Speech-to-Text
Technology that converts spoken audio into written text, also known as automatic speech recognition.
What it does and why it matters
Speech-to-text (STT) turns what you say into written words. Talk into your phone, get a transcript. It's the technology behind voice typing, meeting transcriptions, and voice assistants understanding your commands. Also called automatic speech recognition or ASR, it's become remarkably accurate in recent years.
The accuracy jump has been dramatic. Early speech recognition was frustrating. You had to speak slowly, clearly, in a quiet room, and it still got half the words wrong. Modern systems like Whisper, Deepgram, and Assembly AI handle accents, background noise, multiple speakers, and natural speech patterns. Error rates have dropped from 20-30% to under 5% for clear audio.

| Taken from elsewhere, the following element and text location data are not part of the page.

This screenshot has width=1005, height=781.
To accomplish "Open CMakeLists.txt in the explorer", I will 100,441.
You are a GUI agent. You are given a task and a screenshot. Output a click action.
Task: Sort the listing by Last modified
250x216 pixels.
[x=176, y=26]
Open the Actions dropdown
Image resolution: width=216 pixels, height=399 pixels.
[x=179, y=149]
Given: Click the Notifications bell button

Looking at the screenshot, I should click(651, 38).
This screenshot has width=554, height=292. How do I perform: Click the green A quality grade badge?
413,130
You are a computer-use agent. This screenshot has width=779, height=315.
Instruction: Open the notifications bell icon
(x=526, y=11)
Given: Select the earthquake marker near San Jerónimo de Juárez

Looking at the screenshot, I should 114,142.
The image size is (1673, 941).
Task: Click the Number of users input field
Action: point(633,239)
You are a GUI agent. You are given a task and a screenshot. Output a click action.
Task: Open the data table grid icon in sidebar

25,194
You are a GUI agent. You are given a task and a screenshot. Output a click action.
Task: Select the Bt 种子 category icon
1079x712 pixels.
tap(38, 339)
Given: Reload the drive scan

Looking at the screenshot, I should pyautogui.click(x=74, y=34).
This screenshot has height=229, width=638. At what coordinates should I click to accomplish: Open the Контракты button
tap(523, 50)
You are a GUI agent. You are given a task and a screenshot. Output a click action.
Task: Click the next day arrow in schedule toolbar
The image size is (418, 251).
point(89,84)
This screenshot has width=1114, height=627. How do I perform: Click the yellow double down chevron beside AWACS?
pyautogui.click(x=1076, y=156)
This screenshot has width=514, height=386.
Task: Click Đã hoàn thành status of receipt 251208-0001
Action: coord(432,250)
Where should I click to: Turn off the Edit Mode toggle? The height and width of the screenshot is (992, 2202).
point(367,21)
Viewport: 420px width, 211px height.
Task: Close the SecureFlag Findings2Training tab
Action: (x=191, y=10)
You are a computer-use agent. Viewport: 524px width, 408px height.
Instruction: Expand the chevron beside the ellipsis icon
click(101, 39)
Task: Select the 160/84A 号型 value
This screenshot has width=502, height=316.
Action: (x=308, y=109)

Practical applications are everywhere. Journalists transcribe interviews. Doctors dictate notes. Lawyers review depositions. Zoom and Teams generate meeting transcripts automatically. YouTube adds captions. Podcast producers create show notes. Any situation where you have audio and need text, STT handles it. The time savings are massive, especially for long recordings.
The technology works by converting audio into spectrograms, then using neural networks to predict the most likely word sequences. Modern models are trained on thousands of hours of speech across accents, languages, and audio conditions. They've learned to handle "um" and "uh", crosstalk, and unclear pronunciation. Real-time transcription is now possible, which powers live captioning for accessibility and virtual assistant responsiveness.